Con las comidas comenzó a escalar la colina, en busca de la residencia del «dios de la montaña». En la cima, descubrió un hoyo de medio metro de profundidad. Miró atenta a su fondo y vio agazapada una tortuga, a la que preguntó, intrigada, si era «el dios de la montaña». Ante la respuesta afirmativa, dijo la mujer:
-¿Acaso las mujeres no somos criaturas tuyas? ¿Cómo siendo seres vivos podemos vivir sin comer? ¿Por qué únicamente puede comer los animales el hombre?
Sin esperar contestación, sirvió las comidas a la tortuga que las comió con apetito y agrado; también bebió las dos terceras partes de la botella de topé.

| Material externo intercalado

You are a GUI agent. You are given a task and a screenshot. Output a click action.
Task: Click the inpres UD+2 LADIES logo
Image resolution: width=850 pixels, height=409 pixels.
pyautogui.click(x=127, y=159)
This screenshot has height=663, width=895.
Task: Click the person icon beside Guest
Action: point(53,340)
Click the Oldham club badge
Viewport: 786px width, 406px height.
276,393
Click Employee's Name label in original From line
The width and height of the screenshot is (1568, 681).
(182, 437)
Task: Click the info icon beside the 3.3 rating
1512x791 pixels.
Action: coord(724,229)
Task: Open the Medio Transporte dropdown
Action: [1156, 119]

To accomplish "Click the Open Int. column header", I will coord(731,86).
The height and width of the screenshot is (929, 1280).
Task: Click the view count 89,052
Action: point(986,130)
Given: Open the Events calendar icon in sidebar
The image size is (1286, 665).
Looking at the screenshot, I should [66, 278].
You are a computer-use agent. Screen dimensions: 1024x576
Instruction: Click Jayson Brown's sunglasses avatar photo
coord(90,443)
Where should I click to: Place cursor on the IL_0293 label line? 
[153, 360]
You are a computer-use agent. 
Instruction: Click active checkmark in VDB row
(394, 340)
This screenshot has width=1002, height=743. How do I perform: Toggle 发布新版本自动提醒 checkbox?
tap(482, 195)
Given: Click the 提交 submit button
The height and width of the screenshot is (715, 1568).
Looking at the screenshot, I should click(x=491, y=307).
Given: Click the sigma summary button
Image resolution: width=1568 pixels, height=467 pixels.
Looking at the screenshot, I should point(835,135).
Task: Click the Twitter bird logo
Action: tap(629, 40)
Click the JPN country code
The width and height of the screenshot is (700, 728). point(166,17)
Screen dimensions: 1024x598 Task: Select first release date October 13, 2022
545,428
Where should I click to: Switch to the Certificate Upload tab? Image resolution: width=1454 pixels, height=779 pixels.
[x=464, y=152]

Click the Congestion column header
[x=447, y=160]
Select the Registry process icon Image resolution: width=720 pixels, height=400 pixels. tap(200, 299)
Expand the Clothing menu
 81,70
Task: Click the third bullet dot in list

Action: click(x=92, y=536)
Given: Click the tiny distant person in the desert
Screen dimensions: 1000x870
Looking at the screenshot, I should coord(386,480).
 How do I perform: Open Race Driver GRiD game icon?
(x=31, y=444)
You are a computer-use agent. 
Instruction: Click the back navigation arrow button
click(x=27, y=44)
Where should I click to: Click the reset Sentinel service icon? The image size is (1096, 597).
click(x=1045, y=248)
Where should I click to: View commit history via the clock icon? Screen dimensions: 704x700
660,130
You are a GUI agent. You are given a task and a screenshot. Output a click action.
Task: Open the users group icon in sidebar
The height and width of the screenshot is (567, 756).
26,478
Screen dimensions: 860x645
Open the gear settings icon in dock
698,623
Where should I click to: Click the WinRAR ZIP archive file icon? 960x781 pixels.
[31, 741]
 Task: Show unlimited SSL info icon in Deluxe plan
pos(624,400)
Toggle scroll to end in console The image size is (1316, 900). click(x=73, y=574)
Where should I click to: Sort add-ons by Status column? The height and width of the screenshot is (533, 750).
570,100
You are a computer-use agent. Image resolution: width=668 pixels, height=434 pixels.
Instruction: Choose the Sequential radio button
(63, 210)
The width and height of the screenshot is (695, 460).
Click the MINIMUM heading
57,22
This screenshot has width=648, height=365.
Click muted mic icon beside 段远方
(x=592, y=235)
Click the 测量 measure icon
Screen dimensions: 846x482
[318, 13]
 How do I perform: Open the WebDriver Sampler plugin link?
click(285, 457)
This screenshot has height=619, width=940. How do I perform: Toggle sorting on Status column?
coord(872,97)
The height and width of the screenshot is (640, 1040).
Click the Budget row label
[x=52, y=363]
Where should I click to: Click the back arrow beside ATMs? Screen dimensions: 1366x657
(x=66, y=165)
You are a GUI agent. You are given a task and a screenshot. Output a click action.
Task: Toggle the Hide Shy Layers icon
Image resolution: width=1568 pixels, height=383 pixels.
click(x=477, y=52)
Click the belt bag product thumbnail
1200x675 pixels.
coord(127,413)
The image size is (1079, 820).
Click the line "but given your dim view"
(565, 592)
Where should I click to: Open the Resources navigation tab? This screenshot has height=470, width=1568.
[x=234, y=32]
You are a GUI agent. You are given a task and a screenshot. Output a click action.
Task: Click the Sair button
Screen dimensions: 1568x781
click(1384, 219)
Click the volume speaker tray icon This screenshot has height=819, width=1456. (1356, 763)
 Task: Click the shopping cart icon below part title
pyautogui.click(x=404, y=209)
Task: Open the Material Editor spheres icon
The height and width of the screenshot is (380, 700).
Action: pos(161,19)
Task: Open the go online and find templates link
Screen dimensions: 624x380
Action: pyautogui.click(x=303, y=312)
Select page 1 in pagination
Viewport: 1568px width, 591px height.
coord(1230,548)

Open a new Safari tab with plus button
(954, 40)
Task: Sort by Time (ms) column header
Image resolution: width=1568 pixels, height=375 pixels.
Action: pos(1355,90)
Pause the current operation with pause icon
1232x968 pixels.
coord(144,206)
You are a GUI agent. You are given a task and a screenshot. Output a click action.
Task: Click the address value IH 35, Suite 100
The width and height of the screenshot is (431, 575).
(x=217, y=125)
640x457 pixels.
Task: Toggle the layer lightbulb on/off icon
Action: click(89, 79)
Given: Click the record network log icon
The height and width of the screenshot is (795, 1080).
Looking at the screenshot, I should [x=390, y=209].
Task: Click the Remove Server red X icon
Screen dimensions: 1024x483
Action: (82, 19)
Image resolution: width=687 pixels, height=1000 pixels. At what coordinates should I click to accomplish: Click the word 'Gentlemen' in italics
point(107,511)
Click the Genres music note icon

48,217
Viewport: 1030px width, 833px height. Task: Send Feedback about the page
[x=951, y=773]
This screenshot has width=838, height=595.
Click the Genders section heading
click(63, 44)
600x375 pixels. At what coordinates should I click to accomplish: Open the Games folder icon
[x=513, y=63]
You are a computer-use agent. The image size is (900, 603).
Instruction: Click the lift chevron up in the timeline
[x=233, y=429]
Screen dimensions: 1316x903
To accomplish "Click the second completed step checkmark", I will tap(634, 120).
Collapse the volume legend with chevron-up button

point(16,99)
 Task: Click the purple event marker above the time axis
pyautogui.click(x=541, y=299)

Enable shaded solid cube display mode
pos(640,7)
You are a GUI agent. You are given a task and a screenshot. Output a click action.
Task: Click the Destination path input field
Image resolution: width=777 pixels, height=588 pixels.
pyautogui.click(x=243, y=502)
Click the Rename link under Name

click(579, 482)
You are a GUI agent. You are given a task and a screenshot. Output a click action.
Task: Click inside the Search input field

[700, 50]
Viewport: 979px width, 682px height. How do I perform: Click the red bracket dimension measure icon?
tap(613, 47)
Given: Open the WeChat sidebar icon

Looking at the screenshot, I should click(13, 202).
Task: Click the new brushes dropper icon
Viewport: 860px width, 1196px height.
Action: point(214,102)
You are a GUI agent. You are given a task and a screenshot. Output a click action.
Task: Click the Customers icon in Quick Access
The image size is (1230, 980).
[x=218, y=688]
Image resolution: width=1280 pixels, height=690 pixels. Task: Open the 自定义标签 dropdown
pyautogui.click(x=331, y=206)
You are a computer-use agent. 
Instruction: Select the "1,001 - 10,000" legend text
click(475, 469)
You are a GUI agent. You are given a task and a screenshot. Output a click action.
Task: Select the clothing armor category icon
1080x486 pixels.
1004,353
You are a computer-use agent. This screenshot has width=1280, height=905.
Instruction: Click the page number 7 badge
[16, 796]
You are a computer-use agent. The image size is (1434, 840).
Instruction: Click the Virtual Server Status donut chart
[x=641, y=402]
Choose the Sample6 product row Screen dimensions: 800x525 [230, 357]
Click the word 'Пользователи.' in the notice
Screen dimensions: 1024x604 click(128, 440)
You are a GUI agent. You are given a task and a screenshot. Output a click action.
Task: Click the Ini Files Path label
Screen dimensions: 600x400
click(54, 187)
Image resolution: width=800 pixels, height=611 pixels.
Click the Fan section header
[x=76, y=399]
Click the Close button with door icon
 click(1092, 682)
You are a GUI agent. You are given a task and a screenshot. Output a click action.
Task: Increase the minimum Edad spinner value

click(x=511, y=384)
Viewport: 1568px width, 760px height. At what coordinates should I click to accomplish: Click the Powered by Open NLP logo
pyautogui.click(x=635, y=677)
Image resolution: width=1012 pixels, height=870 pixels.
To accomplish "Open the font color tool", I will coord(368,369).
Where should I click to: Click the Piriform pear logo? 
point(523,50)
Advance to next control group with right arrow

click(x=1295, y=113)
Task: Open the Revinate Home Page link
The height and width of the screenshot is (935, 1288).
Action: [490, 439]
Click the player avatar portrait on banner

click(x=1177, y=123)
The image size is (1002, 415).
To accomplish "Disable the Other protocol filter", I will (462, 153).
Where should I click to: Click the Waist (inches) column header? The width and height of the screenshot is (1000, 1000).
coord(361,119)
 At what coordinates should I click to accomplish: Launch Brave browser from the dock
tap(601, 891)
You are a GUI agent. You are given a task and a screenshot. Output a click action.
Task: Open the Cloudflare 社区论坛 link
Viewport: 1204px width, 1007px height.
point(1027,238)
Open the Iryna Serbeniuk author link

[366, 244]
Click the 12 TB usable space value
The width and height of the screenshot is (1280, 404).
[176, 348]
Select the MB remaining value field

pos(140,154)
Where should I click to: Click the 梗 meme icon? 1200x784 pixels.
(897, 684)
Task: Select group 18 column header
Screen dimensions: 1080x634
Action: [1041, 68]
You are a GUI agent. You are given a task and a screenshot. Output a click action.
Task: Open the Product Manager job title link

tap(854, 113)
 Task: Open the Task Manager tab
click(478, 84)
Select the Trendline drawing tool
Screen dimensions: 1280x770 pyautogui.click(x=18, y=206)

Una vez satisfecha, habló así a la mujer:
-Tampoco yo comía nada; a ejemplo tuyo estaba languideciendo de hambre; pero, como me has alimentado, vete tranquila, pues las cosas cambiarán.
De regreso, encontró que el marido había cazado un corpulento jabalí, un pangolín y una graciosa ardilla. Los guisó en secreto con las mejores salsas y el picante más exquisito del país. A la hora de comer, el hombre frugal formuló la pregunta habitual:
-¡Oh «dios de la montaña»!, permíteme que ose preguntarte. ¿Quién ha de comer la carne que preparó mi mujer?
-Esta tarde -respondió la divina voz- será la mujer y no el hombre.
Indignado el cazador de la prohibición y viendo que se le escapaba el apetitoso banquete, cogió su arco; subió a la colina y mató a la desprevenida tortuga, que fue dios por corto tiempo.